Bloomberg was joined at the press conference by his frequent public companion, City Council Speaker Christine Quinn, as well as city Small Business Services commissioner Robert Walsh and American Express C.E.O. Ken Chenault, who was simultanetously launching American Express’s second “Small Business Saturday.”

The mayor's gesture of support for Cuomo came in response to a question asking Bloomberg about plans for a new natural-gas pipeline that will run from Staten Island to New Jersey and then terminate in the West Village.

The New York Times this morning reported on the pipeline plans, which have drawn opposition from West Village residents and Jersey City mayor Jerramiah Healy. Because the pipeline would carry some natural gas derived using the controversial hydrofracking extraction method, it has also drawn opposition from fracking opponents like actor Mark Ruffalo.

The mayor was having none of that.

"This is a gas line that we desperately need," he said. "Only about 20 percent of the gas, incidentally, that comes through that line will go to New York City. It goes north, south, east, west, all around. It’s a regional thing. And the controversy is that there will be some gas that’s taken out of the grounds through a fracking process."

The mayor then gave a small speech about the practice formally known as hydraulic fracturing, and its place in the context of energy and the environment.

"My understanding is there’s virtually no natural gas anymore, almost none, that’s not done with fracking," he said. "If you think about it, what shale is, that holds gas, is just sort of like petrified mud. And it holds all the gas. And so you want to get the gas out of it. And the way they do it is they drill in and then they burst it open a little bit with high pressure water and sand that holds it open and it’s just so much more efficient.

"Almost all gas throughout the country comes from that. And there’s no free lunch. You're gonna have choices. You want more nuclear? Do you want more coal? Do you want more natural gas?"

"Coal," continued the mayor, "kills 13,000 people a year in the United States with the pollutants that it puts in the air. About 800 of those are in the New York region. Stopping coal-fired plants is one of the highest priorities we have. In fact, my foundation, as you remember, made a big gift to the Sierra Club that’s trying to do just that. But we have to have an alternative source.
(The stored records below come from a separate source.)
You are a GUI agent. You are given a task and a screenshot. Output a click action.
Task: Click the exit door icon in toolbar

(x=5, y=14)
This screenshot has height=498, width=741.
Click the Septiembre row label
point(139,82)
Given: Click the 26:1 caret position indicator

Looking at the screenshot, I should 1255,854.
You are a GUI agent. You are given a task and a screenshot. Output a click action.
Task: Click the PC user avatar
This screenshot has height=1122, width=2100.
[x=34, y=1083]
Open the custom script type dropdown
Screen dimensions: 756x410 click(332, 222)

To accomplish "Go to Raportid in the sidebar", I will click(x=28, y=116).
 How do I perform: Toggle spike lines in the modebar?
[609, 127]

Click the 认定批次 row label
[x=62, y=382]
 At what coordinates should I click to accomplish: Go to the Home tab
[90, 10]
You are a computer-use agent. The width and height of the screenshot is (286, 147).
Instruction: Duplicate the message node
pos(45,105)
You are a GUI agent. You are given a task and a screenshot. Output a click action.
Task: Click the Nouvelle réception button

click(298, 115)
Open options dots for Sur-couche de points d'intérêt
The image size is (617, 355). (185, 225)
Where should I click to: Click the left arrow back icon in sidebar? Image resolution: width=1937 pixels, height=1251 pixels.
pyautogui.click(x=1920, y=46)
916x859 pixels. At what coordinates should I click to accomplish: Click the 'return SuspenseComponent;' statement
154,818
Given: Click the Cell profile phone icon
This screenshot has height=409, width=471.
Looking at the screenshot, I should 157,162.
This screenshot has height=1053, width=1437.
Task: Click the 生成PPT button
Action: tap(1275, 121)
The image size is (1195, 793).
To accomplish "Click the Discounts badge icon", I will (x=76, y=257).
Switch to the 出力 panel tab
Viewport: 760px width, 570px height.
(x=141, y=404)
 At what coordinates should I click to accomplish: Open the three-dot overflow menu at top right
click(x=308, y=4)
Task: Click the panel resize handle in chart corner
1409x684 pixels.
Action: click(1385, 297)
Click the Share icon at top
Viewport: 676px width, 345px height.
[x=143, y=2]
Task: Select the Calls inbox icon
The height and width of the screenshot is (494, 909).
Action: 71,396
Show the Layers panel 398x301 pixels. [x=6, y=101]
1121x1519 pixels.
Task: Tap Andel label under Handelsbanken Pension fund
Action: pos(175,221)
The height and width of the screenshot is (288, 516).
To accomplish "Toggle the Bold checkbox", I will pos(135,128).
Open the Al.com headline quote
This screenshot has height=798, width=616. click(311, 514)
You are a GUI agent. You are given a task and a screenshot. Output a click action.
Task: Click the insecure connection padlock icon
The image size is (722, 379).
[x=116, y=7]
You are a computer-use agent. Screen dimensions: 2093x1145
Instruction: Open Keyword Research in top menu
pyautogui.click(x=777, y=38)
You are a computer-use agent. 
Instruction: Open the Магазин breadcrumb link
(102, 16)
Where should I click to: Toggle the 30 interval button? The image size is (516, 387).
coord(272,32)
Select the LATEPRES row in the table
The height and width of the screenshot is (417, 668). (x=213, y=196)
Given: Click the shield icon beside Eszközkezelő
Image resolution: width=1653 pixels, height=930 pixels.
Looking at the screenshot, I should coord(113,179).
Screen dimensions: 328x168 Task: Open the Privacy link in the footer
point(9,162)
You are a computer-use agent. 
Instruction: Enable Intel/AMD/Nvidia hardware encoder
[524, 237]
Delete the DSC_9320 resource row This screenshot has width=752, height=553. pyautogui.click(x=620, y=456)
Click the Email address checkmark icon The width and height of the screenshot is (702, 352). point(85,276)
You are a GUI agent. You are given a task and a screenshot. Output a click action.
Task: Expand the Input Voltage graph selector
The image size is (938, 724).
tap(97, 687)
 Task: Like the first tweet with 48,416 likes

And the alternative source that’s the most practical at the moment is not solar, wind, someday maybe, but for the moment it is natural gas."

Hydrofracking has become a hot-button issue in New York State, with energy interests battling environmentalists for state approval to drill in the Marcellus Shale.

Yesterday, state Department of Environmental Conservation commissioner Joe Martens said it was taking longer than expected to produce oversight and enforcement guidelines for the hydrofracking process, and that issuance of drilling permits would, therefore, take longer than anticipated.

Cuomo supports ending a moratorium on hydrofracking on private land in New York State, but has said the practice should be banned within watersheds serving New York City, Syracuse, and other municipalities.